Institute for Molecular Health Sciences, ETH Zürich, Zürich, 8093, Switzerland.
F1000Res. 2024 May 7;11:59. doi: 10.12688/f1000research.74416.1. eCollection 2022.
Cell-to-cell gene expression variability is an inherent feature of complex biological systems, such as immunity and development. Single-cell RNA sequencing is a powerful tool to quantify this heterogeneity, but it is prone to strong technical noise. In this article, we describe a step-by-step computational workflow that uses the BASiCS Bioconductor package to robustly quantify expression variability within and between known groups of cells (such as experimental conditions or cell types). BASiCS uses an integrated framework for data normalisation, technical noise quantification and downstream analyses, propagating statistical uncertainty across these steps. Within a single seemingly homogeneous cell population, BASiCS can identify highly variable genes that exhibit strong heterogeneity as well as lowly variable genes with stable expression. BASiCS also uses a probabilistic decision rule to identify changes in expression variability between cell populations, whilst avoiding confounding effects related to differences in technical noise or in overall abundance. Using a publicly available dataset, we guide users through a complete pipeline that includes preliminary steps for quality control, as well as data exploration using the scater and scran Bioconductor packages. The workflow is accompanied by a Docker image that ensures the reproducibility of our results.

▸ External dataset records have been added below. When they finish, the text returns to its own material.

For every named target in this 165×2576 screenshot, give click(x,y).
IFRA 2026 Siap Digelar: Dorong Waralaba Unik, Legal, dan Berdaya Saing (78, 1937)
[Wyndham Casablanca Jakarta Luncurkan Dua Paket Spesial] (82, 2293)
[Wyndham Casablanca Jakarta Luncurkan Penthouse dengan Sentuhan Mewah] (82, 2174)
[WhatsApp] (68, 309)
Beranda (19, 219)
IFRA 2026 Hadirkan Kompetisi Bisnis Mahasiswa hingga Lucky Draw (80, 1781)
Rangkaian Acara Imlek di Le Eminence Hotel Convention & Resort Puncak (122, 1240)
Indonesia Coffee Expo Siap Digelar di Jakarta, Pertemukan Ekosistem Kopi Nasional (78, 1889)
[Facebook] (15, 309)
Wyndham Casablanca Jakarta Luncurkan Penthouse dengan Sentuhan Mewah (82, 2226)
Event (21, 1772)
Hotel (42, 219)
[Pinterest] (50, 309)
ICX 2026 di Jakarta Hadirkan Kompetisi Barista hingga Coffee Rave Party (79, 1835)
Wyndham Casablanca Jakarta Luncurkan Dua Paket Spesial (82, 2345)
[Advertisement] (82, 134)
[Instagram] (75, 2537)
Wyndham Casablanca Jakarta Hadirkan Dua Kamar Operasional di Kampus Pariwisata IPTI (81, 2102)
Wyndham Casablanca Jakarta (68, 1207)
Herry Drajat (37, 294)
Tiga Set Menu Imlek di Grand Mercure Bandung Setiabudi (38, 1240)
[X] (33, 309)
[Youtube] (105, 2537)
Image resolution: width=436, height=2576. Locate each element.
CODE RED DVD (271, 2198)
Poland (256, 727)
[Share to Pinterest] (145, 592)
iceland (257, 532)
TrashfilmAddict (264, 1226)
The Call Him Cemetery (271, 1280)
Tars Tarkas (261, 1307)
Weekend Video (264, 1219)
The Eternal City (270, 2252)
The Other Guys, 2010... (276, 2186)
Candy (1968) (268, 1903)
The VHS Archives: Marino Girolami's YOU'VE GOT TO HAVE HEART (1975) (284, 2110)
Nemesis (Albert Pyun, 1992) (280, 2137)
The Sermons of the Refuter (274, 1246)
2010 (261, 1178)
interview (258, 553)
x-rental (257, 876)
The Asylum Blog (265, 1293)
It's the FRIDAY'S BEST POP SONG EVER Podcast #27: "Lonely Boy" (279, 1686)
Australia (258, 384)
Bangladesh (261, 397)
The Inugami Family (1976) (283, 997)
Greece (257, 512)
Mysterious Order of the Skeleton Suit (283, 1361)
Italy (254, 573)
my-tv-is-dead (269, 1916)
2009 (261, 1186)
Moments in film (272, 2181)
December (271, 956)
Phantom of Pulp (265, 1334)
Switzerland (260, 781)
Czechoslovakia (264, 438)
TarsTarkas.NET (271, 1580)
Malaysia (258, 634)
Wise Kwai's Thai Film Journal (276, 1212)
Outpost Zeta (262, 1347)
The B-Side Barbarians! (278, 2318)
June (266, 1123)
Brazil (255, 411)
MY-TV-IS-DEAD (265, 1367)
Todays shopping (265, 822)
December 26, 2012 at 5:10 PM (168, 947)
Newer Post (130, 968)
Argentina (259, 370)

细胞间基因表达变异性是复杂生物系统(如免疫和发育)的固有特征。单细胞 RNA 测序是量化这种异质性的强大工具,但它容易受到强烈的技术噪声的影响。在本文中,我们描述了一个逐步的计算工作流程,该流程使用 BASiCS Bioconductor 包来稳健地量化已知细胞群体(如实验条件或细胞类型)内和群体之间的表达变异性。BASiCS 使用集成框架进行数据归一化、技术噪声量化和下游分析,在这些步骤中传播统计不确定性。在看似同质的单个细胞群体中,BASiCS 可以识别高度可变的基因,这些基因表现出强烈的异质性,以及表达稳定的低度可变基因。BASiCS 还使用概率决策规则来识别细胞群体之间表达变异性的变化,同时避免与技术噪声或整体丰度差异相关的混杂效应。使用一个公开可用的数据集,我们引导用户完成一个完整的管道,包括质量控制的初步步骤,以及使用 scater 和 scran Bioconductor 包进行数据探索。该工作流程附有一个 Docker 镜像,以确保我们结果的可重复性。